PROVIDED RECORDS START

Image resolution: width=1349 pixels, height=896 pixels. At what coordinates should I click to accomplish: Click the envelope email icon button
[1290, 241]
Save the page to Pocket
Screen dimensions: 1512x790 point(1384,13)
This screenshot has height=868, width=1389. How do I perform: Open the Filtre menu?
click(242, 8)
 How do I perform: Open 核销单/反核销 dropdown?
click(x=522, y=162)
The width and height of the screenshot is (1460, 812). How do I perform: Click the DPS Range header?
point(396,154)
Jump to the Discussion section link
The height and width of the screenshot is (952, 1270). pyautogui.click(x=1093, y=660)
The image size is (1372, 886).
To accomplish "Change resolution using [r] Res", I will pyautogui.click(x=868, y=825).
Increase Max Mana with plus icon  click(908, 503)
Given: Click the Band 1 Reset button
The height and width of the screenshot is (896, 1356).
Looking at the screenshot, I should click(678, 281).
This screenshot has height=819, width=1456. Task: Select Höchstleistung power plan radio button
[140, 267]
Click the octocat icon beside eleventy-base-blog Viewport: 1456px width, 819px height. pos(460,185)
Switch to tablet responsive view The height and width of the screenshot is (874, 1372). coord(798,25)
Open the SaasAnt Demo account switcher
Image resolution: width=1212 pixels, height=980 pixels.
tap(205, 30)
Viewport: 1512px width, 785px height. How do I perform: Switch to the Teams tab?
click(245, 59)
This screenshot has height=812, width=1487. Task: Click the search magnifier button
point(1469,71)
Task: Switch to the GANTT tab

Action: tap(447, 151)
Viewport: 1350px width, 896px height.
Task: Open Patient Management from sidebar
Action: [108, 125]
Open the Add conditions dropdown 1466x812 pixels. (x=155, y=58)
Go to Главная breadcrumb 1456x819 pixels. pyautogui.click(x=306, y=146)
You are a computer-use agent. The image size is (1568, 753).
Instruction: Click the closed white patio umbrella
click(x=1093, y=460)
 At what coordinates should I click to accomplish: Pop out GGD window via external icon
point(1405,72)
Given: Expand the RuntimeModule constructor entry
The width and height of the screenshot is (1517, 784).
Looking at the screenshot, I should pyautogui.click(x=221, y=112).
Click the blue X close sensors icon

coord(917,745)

PROVIDED RECORDS END

**DESCRIPTION OF THE TASK**: Could you filter the entries above for lines holding the string "size" and copy them?

**SOLVED PROBLEM**:
The image size is (1372, 886).
You are a computer-use agent. The image size is (1568, 753).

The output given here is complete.